Language Arts Student of the Year: 2019


“Even though this is English class, I would also like to be taught about the world.” she wrote on the first day of school. This year’s Language Arts Spotlight shines on a Renaissance Woman, who does everything and does it well: Honors English, AP Geo, Theater, French, track, soccer, and, I recently heard she’s quite a dancer. She is also a “Phenomenal Woman,” like in Maya Angelou’s poem: “Now you understand/Just why my head’s not bowed./I don’t shout or jump about/Or have to talk real loud./When you see me passing,/It ought to make you proud.” Well, it did! I am proud to stand and tell you about a young woman who puts the honors in Honors English: Greta Svagr!

Most of the “world travel” we did in Honors English was through time: World War II with Night and Animal Farm; ancient Greece with The Odyssey; Victorian England with Jane Eyre; Bastille Day with A Tale of Two Cities. Shakespeare’s Elizabethan England was in there somewhere, too, and we finished off in the dystopian American future of Fahrenheit 451. All great literature, which was either originally in or translated to English, as you’d expect from an Honors English class. Greta handled it all without complaint, as she promised she would in that first-day letter. But what I didn’t mention before is that I couldn’t read the rest of her letter because it was in Czech. See, Greta already knows quite a bit more about the world than most of her contemporaries because she is an immigrant from the Czech Republic, a fact that you would not know just to hear her speak or read her written English. It’s flawless. Language, apparently, is Greta’s strong suit because in her spare time she took French, and I’m going to steal Dr. Krahn’s words here because I can’t find a more poetic way to express it: “Greta Svagr makes you a better teacher. A swan among pigeons. She sparkles when everyone else scrapes by. How she stays so sweet and motivated … astounds me.” Me too!

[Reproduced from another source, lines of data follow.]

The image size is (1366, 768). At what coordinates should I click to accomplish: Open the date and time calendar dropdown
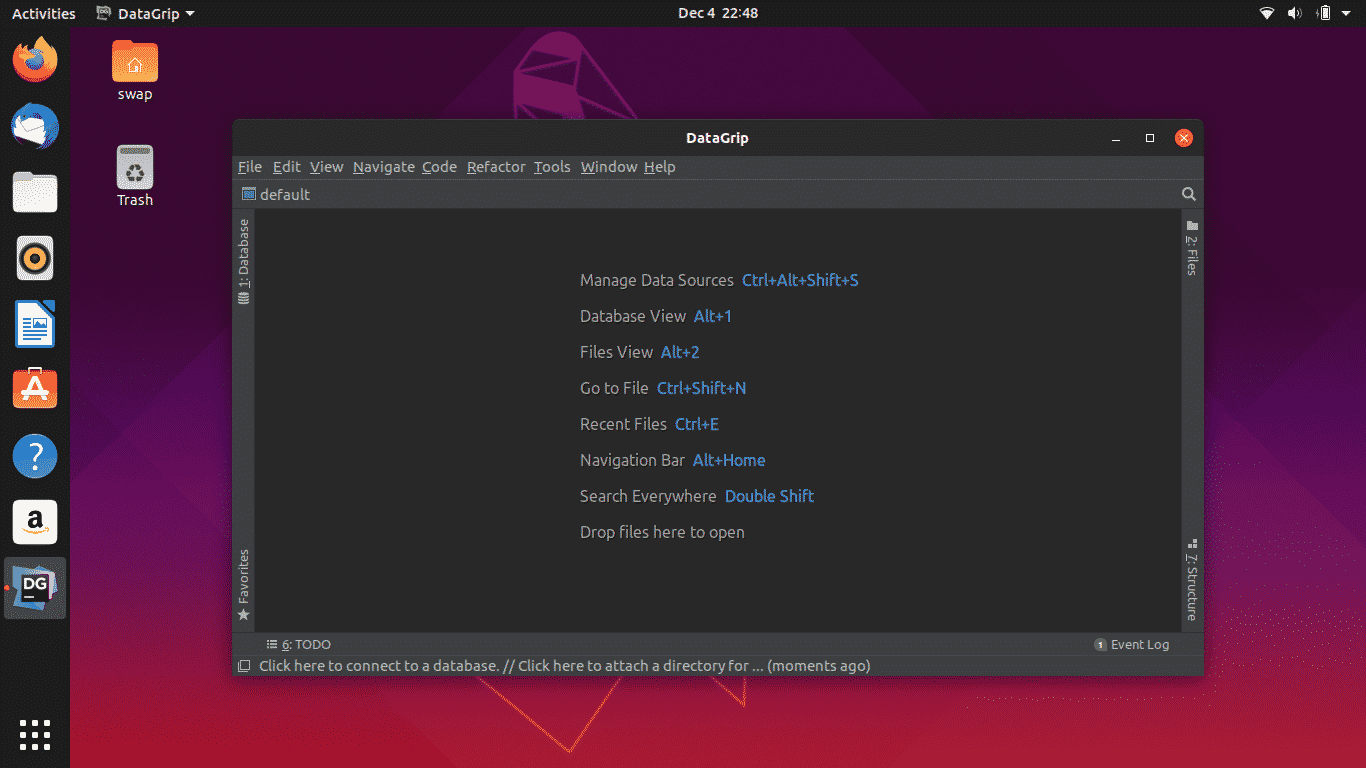(717, 13)
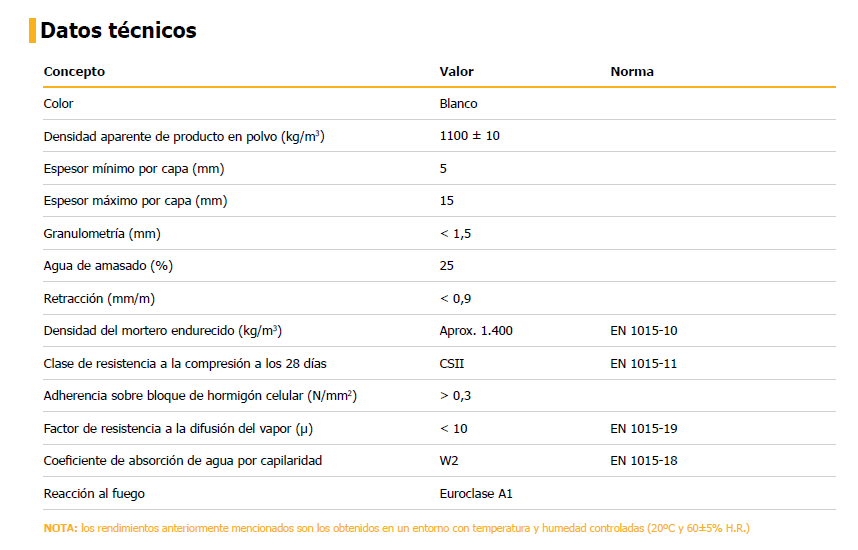Select the Color row label
This screenshot has width=858, height=550.
pyautogui.click(x=58, y=103)
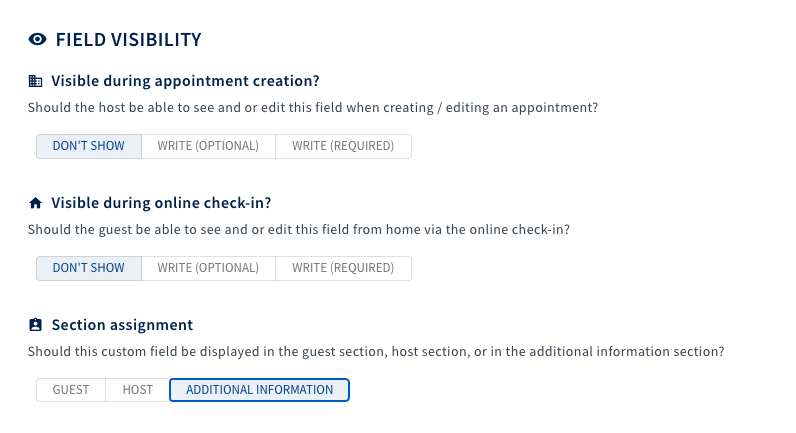This screenshot has width=796, height=433.
Task: Click the 'Visible during appointment creation?' heading
Action: (x=185, y=81)
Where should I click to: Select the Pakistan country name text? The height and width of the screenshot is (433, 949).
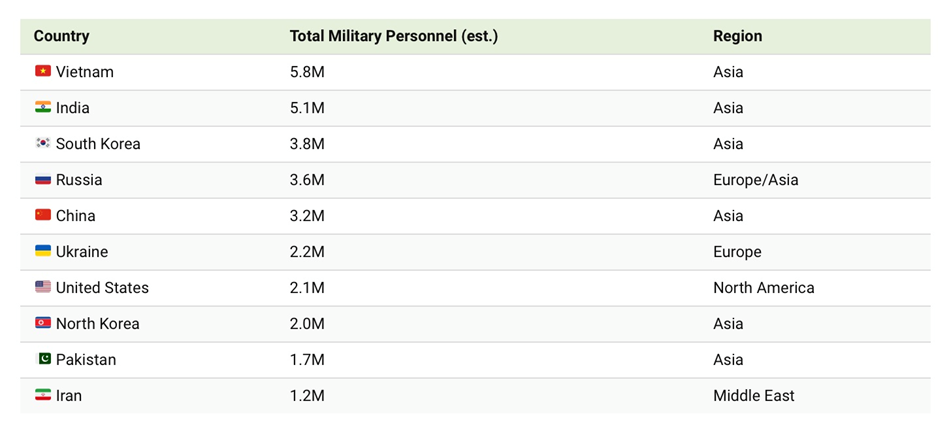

During the third term, she and her friend Sam created video podcasts based on Romeo and Juliet. Greta’s enthusiasm for the part of Romeo was a highlight of my year, and the balcony scene was unforgettable. But Greta isn’t just interested in classics. Recently, she asked me for a copy “the scariest Stephen King book,” which also happens to be 1400 pages long. (If she can handle the horrors therein, I’m sure she’ll be done by the end of the summer!) I figured anyone who would ask for The Stand could be trusted to deliver a head in a bag to a certain locker …and so it came to pass. With all this gruesome fun, I was flattered when Greta asked me to teach her to laugh maniacally. [Like this: Demonstrate maniacal laugh to crazy applause.]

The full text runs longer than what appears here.